**Data provided**.
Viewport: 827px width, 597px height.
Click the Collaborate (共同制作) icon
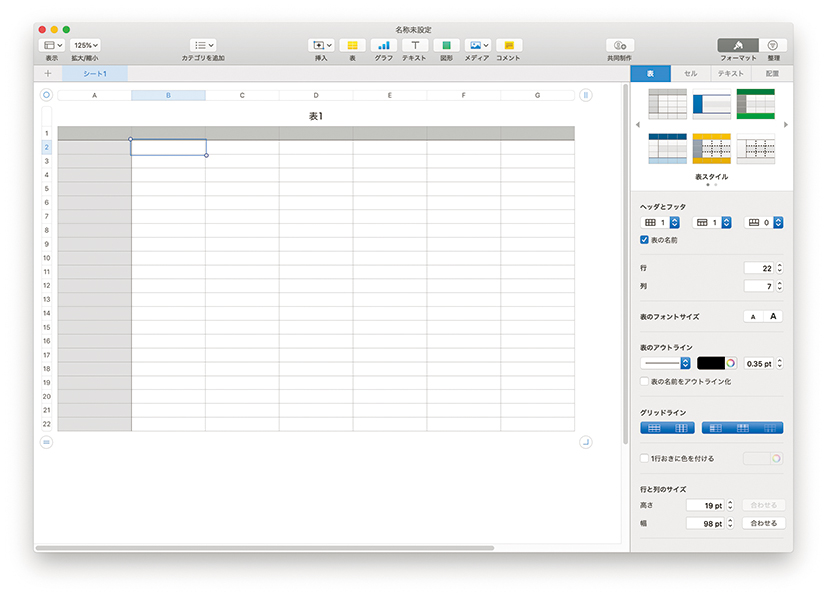[619, 46]
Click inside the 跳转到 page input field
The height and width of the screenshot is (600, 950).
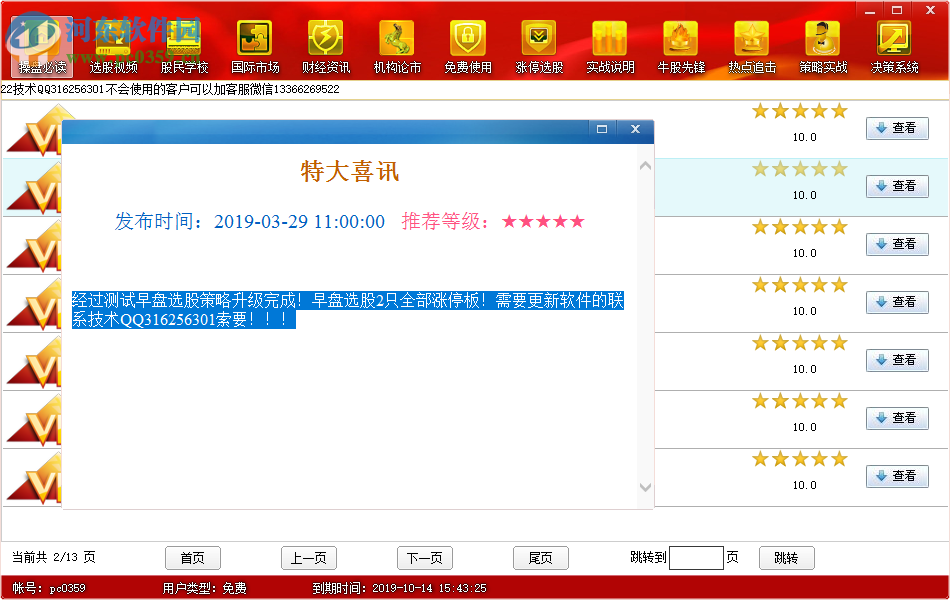pyautogui.click(x=695, y=558)
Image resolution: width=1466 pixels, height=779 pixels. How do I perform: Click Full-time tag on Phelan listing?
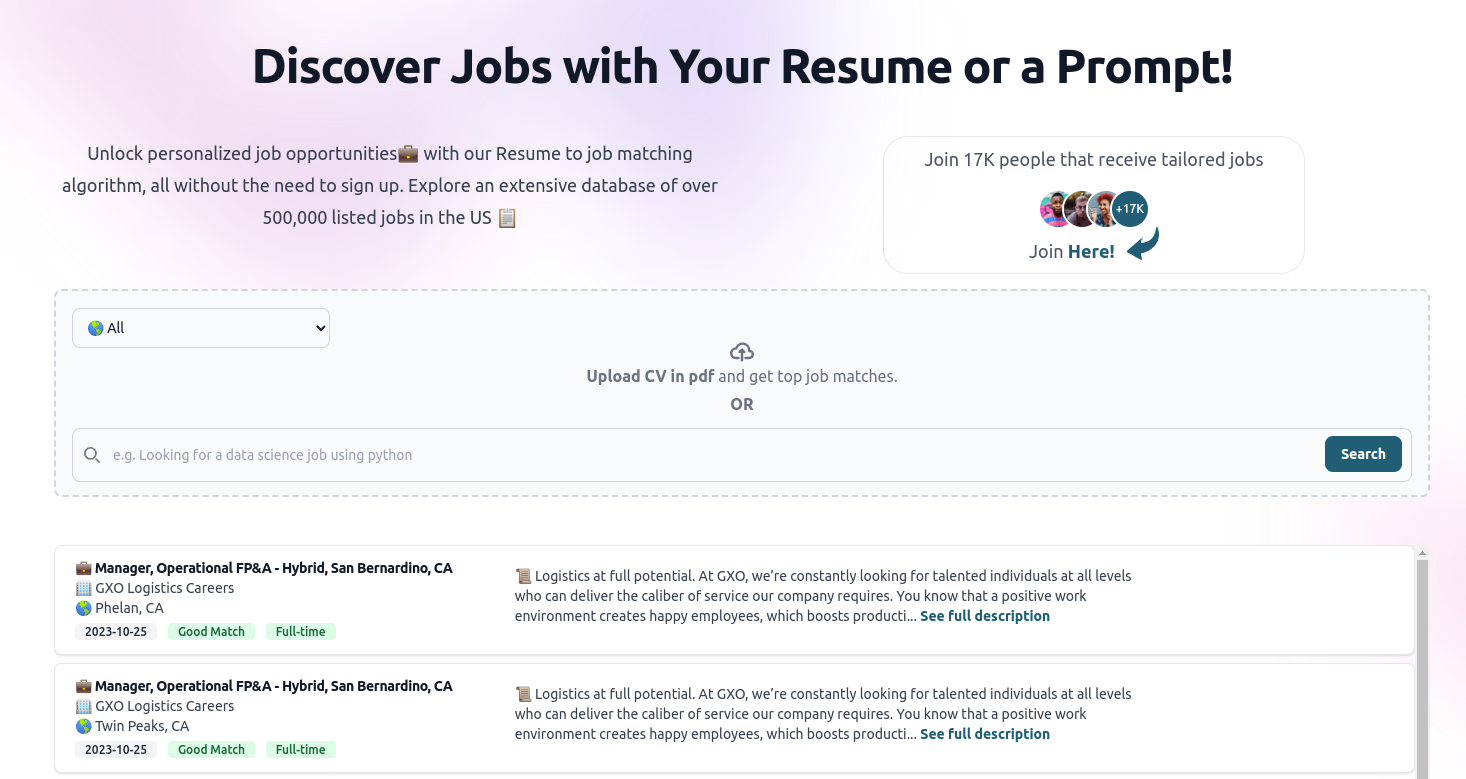[x=300, y=632]
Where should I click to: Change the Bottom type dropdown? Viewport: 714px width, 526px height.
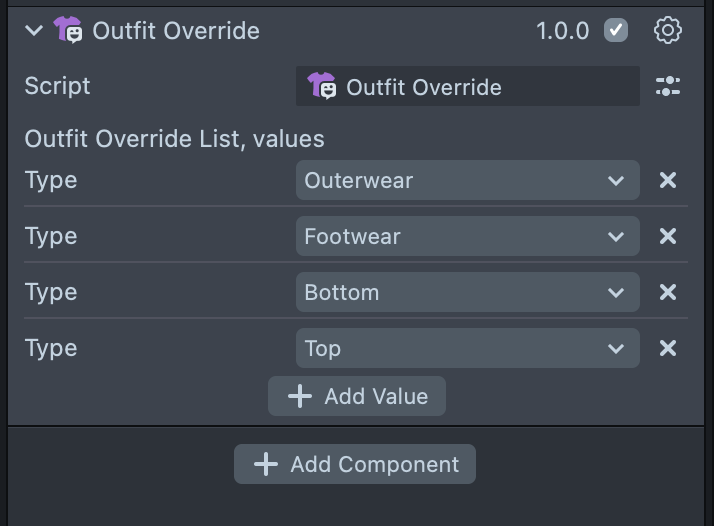click(467, 292)
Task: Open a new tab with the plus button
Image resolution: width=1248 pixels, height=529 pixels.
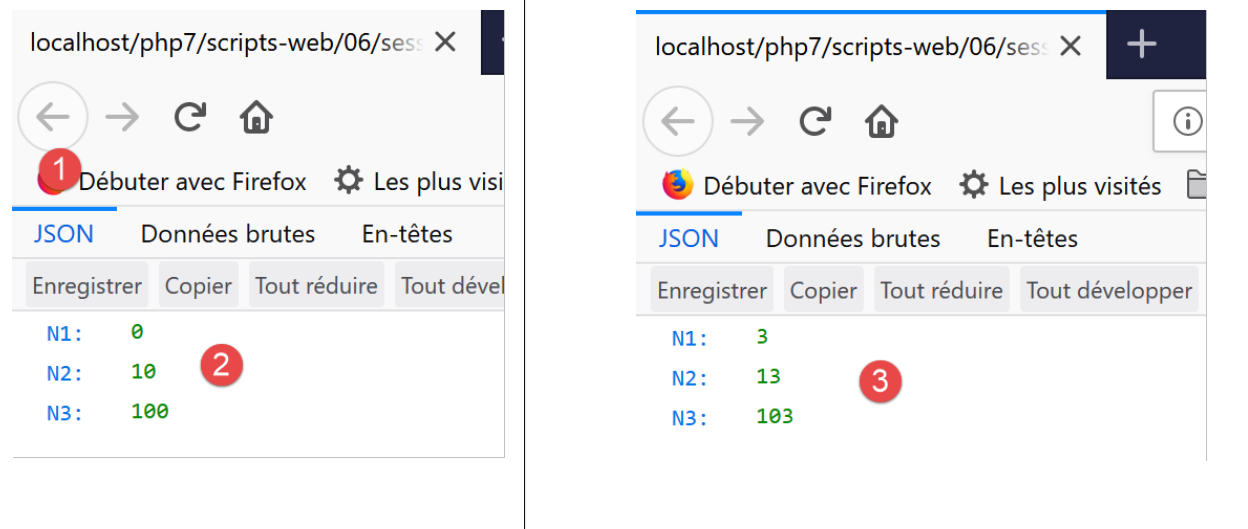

**What to produce**.
Pictures are skipped here. Print exactly, and only, the lines from the one holding "Image resolution: width=1466" through the final line of the material above, both ends included.

**Answer below**.
Image resolution: width=1466 pixels, height=779 pixels. How do I perform: Click Full-time tag on Phelan listing?
[x=300, y=632]
Where should I click to: Change the Bottom type dropdown? Viewport: 714px width, 526px height.
click(467, 292)
Task: Open a new tab with the plus button
Image resolution: width=1248 pixels, height=529 pixels.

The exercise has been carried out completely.